Ama dünyada “yamalı bohça pandemisi” halindeki pandemik süreç bu tavır ile alakalı rasyoneli de ortadan kaldırdı.

Haber, Çin’de çocuklarda zatürre ile seyreden bir salgın olduğu ve acil servislerde çocuk hadiselere ait yığılma olduğuna ilişkindi.

İlgili kurum ve kuruluşların ısrarı ile açıklanan salgının açıklanan nedeni tanıdık ve antibiyotikle tedavisi mümkün olan bir bakteri olan” Mikoplazma” idi (Mycoplasma Pneumoniae) Mikoplazma her 3-7 yılda bir salgınlara yol açan, salgın dalgası yaratan ve akciğerleri tutan zatüree nedeni bir bakteri.

Daha sonra Danimarka, İrlanda ve Hollanda misal formda bu bakterinin yol açtığı salgınlar bildirdi lakin salgın dalgaları Çin’deki kadar yüksek olmadı.

Çin’de birebir vakitte ,65 yaş üzerindekilerde GRİP (influenza) salgını da şiddetli seyrediyor.

Mikoplazma, damlacıkların saçılımı ile kalabalık ve kapalı ortamlarda yayılıyor.

İnfeksiyonu geçiren bireylerde tedaviye karşın uzun müddetli bir atılım /taşıyıcılık kelam konusu..

Boğaz ağrısı, kulak ağrısı, burun akıntısı, hırıltının eşlik edebildiği öksürük üzere bulgular ön planda.

Genellikle istirahat ve etkene has antibiyotik tedavisine karşılık veriyor.

Ama bazen, merkezi hudut sistemi, kalp tutulumu, döküntülere ve uzamış öksürüğe neden olabiliyor.

Herkesin her öksürükte antibiyotiklere elinin gideceğini bilecek kadar hekimlik yapmış olduğumdan iki hatırlatma yapayım.

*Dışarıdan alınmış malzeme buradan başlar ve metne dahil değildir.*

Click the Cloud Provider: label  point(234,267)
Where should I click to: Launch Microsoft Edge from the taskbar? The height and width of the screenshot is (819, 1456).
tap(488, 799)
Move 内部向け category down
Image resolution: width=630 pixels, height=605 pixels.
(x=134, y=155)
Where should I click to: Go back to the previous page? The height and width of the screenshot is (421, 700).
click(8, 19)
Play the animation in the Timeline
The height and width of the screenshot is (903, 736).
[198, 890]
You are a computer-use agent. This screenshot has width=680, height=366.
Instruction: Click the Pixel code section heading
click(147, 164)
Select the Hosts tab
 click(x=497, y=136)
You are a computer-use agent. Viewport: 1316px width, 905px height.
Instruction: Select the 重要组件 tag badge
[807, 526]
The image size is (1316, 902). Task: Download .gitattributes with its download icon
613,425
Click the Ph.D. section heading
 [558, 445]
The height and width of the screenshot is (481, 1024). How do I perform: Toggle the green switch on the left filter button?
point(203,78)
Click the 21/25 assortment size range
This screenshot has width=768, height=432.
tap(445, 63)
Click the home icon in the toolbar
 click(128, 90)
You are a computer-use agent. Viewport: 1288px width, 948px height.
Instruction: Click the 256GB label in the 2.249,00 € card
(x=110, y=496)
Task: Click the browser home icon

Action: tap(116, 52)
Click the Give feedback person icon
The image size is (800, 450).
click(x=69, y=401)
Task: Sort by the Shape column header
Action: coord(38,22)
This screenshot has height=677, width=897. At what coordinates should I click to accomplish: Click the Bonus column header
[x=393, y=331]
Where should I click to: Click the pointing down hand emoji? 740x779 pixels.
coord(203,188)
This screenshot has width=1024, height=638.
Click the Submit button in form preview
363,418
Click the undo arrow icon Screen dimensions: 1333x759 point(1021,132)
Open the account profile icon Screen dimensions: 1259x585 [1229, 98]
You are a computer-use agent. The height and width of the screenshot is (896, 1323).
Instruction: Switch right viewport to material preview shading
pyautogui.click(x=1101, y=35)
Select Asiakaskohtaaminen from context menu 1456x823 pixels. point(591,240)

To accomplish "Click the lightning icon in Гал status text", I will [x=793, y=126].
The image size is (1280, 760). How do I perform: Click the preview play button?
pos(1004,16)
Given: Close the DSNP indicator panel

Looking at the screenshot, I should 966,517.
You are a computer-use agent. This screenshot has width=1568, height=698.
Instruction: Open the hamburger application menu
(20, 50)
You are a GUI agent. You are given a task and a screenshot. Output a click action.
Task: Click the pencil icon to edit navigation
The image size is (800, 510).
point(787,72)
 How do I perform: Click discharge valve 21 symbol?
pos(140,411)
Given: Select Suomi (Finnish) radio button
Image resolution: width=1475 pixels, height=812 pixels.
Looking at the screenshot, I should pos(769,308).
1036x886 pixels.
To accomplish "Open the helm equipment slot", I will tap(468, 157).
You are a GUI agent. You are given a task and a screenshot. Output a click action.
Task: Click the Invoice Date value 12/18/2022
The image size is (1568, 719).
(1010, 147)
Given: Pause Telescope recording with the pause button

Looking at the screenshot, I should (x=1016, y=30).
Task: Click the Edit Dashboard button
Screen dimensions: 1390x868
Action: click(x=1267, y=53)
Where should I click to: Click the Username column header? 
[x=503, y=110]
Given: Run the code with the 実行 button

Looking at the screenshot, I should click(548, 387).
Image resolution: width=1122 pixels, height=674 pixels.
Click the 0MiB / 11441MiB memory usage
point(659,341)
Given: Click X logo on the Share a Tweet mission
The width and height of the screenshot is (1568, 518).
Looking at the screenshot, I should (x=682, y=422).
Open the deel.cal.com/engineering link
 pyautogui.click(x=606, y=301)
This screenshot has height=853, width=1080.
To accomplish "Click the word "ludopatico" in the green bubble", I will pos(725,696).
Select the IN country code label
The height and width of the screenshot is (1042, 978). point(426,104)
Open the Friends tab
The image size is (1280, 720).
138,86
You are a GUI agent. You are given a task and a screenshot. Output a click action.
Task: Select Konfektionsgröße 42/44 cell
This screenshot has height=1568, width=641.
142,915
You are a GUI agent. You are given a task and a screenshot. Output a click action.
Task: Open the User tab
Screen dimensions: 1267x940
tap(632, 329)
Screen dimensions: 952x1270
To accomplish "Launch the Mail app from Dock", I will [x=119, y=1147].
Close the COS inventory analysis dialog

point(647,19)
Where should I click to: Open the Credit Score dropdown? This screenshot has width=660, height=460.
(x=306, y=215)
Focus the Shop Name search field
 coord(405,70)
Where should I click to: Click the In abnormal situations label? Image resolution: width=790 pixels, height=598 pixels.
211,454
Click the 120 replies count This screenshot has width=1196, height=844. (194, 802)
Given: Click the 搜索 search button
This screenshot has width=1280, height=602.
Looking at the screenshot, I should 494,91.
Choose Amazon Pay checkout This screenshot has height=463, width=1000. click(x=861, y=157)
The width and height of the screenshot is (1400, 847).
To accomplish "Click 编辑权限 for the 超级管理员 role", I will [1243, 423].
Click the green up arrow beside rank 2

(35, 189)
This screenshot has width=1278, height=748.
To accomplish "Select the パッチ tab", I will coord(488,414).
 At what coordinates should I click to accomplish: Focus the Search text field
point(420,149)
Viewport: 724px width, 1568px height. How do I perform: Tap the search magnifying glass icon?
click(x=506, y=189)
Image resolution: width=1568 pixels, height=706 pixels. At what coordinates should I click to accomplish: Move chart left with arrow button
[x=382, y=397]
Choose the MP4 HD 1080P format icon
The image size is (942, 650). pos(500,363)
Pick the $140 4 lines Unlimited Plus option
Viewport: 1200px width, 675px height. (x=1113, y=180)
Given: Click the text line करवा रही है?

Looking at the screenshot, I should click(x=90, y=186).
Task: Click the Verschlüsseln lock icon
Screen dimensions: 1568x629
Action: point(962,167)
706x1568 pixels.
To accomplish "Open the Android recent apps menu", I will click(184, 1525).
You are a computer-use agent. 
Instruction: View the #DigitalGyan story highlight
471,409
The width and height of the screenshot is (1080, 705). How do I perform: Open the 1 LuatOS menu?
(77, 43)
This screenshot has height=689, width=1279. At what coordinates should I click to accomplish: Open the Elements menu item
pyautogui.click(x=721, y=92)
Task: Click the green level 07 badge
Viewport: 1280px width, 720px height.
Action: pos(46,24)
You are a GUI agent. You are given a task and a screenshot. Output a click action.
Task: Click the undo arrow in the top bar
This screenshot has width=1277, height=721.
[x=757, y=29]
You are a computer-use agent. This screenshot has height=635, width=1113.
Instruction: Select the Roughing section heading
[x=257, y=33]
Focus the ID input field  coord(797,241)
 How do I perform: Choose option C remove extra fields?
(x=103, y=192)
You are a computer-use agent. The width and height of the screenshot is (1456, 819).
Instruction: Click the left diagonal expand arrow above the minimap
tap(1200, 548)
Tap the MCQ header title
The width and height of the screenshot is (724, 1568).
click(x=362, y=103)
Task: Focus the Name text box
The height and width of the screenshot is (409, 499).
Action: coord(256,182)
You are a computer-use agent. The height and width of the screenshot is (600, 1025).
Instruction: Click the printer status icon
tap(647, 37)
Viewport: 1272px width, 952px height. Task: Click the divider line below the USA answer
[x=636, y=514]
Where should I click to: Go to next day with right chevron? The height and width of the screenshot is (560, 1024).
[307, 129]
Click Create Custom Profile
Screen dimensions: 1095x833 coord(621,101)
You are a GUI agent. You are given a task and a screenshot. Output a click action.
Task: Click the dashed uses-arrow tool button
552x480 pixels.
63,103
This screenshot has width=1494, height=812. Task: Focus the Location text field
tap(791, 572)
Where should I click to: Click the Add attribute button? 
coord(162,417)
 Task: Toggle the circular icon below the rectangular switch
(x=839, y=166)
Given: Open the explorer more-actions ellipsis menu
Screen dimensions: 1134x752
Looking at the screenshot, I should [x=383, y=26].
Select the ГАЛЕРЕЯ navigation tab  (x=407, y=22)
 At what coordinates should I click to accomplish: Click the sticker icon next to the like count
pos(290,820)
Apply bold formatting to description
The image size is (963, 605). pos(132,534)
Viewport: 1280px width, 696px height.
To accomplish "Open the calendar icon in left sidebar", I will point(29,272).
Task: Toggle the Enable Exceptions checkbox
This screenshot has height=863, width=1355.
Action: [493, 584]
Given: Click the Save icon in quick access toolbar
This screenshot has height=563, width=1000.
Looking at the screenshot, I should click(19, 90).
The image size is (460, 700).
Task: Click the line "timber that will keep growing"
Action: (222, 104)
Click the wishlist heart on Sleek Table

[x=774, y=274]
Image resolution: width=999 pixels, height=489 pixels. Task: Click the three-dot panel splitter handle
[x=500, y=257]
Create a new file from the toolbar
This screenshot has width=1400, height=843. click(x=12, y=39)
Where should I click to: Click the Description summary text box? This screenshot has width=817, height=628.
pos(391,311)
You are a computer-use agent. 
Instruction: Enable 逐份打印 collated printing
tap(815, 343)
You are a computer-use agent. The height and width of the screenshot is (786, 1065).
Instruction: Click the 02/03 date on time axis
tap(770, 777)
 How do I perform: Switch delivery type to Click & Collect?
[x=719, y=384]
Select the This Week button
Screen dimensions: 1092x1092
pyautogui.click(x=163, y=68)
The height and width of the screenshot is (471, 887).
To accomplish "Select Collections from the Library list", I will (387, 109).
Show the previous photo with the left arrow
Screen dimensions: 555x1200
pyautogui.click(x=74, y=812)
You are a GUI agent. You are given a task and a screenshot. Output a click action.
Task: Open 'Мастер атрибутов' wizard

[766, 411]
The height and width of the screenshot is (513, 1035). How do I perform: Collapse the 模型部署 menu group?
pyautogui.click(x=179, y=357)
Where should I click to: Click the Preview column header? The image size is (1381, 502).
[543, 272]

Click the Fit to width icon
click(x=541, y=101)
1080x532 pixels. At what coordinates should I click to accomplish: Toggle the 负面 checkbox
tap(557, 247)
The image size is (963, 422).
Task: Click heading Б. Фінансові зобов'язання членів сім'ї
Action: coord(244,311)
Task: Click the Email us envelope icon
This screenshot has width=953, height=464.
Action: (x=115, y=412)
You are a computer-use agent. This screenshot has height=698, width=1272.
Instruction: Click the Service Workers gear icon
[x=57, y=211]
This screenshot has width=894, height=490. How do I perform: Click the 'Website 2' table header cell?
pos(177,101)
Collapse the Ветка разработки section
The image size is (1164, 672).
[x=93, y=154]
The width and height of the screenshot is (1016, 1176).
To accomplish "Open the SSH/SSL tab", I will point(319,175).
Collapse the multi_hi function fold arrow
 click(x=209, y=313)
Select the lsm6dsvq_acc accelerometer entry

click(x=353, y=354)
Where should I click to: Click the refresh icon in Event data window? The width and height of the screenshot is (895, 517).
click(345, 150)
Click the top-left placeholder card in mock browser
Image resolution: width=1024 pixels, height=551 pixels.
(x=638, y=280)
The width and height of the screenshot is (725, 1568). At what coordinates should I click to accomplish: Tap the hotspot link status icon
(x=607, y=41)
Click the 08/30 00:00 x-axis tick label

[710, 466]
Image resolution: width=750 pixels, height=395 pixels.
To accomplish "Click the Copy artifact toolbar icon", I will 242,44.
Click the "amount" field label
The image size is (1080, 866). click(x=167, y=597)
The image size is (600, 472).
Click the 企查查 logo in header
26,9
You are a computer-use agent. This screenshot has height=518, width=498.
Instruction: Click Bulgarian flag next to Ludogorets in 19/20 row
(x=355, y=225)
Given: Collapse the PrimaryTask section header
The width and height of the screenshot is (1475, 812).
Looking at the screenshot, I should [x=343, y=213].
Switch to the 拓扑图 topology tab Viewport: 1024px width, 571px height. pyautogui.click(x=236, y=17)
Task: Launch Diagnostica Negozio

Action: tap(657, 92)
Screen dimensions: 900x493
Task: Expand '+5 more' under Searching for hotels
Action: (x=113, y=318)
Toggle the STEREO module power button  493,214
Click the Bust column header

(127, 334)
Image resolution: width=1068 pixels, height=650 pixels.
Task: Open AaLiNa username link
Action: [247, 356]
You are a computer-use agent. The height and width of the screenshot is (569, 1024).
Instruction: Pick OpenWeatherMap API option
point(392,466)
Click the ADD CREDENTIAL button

  1. Bu etkenin etkene has tanısı mümkün
  2. Üst teneffüs yolu infeksiyonları, bronşit ve sinüzit için sık kullandığımız antibiyotiklere doğal ya da kazanılmış dirençli olabiliyor.

Salgınlı bir yüzyıldayız.

Salgınlar konusunda “gizem” kapalı tavır, salgının hasarını büyütecek en kıymetli bir başka
hakikatimiz.

Ve korkarım başta bizim coğrafya olmak üzere baş edemeyecek , hazırlıksız, ya da ekonomiyi beşerden daha kıymetli kılan coğrafyalar nedeniyle bilimin tüm öngörü ve hazırlık ihtarlarına rağmen salgınlarla başımız sıkıntıdan kurtulmayacak.